Kegelisahan sebagai Sebuah Motivasi Hidup
Sejujurnya manusia itu butuh rasa gelisah yang wajar sesuai dengan naluri kemanusiaan kita. Mengapa demikian? Kegelisahan itu adalah suatu perasaan yang sangat alamiah dan manusiawi. Dalam konteks ini, alangkah baiknya, kita dapat merasa gelisah. Jika kita mampu mengolahnya dengan tepat, rasa gelisah itu dapat berubah jadi sebuah kedamaian. Dari sisi yang lain, secara rohani dan psikologis, rasa gelisah itu bahkan sebagai sebuah sarana pengontrolan kesadaran diri sebagai suatu proses pemurnian dan pembersihan (katarsis) nurani manusia.
Kegelisahan dapat Merugikan Manusia
Ada sepenggal seruan dari Sang Kebijaksanaan sejati, “Janganlah gelisah hatimu, percayalah kepada Allah dan juga kepada-Ku, karena di Rumah Bapak-Ku ada banyak tempat tinggal.”
Seruan kebenaran yang telah berusia lebih dari dua ribu (2000) tahun ini secara nurani, jika kita sungguh percaya dan memaknai dengan benar, justru dapat mendatangkan ‘rasa damai dan ketenteraman’ secara rohani di dalam batin manusia.
Untuk itu, tentu sangat dibutuhkan kemampuan manusia, agar ia dapat mengolah rasa cemas itu secara dewasa dan bijaksana.

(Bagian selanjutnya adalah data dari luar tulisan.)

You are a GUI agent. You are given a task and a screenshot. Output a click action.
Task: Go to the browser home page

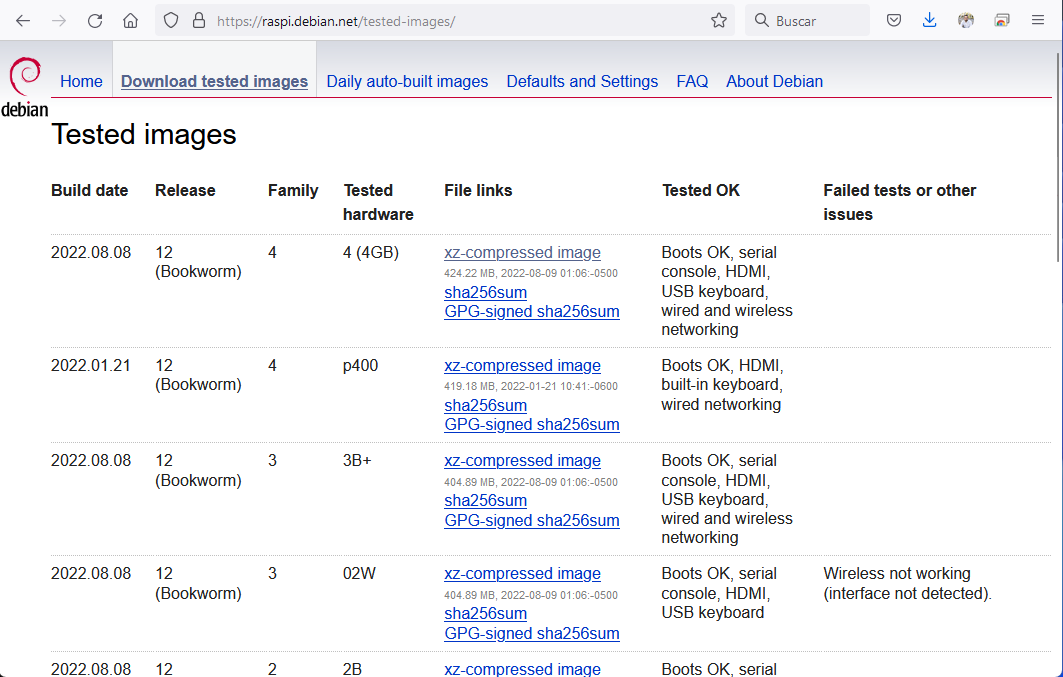(x=130, y=20)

Karena Sang Kebijaksanaan pun tidak menghendaki kita untuk hidup di dalam kegelisahan. Maka, hanya ada sebuah syarat penting, agar manusia sungguh percaya kepada kebenaran sesuai amanat Sang Kebijaksanaan.
Refleksi
- “Barang siapa dapat membangun kediaman nuraninya di atas karang padas, maka akan tenteramlah jiwanya!”
- “Aku akan setia menyertaimu hingga akhir zaman.”
Untuk itu, sekali lagi Aku tegaskan kepadamu, “Janganlah gelisah hatimu!”